(Stored data)
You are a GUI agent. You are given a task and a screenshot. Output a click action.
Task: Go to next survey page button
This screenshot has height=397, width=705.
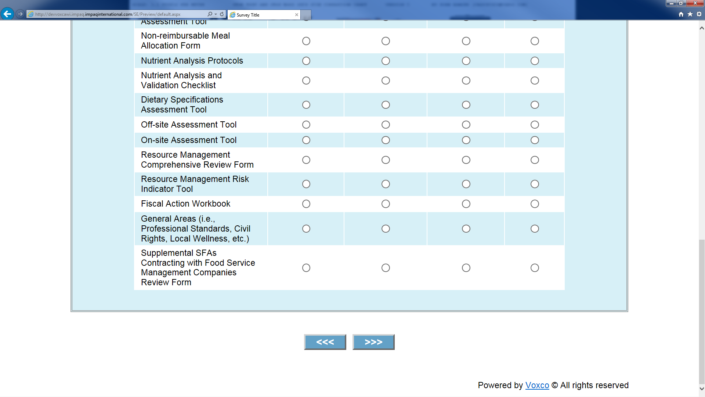click(373, 342)
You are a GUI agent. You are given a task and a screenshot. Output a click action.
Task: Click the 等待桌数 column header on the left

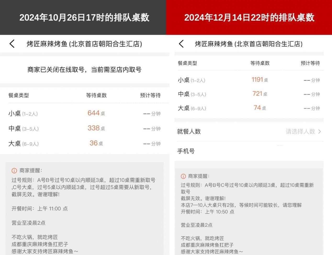point(96,95)
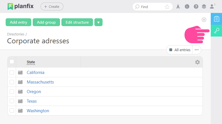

• [Objective]
Rewrite all of the data above, substituting "screen capture" for every "screenshot" and leaving everything else unchanged. Omit the pictures from your answer.

• [Answer to the task]
You are a GUI agent. You are given a task and a screen capture. Output a click action.
Task: Go to next survey page button
This screen capture has height=397, width=705.
click(373, 342)
You are a GUI agent. You are given a task and a screen capture. Output a click action.
Task: Click the 等待桌数 column header on the left

point(96,95)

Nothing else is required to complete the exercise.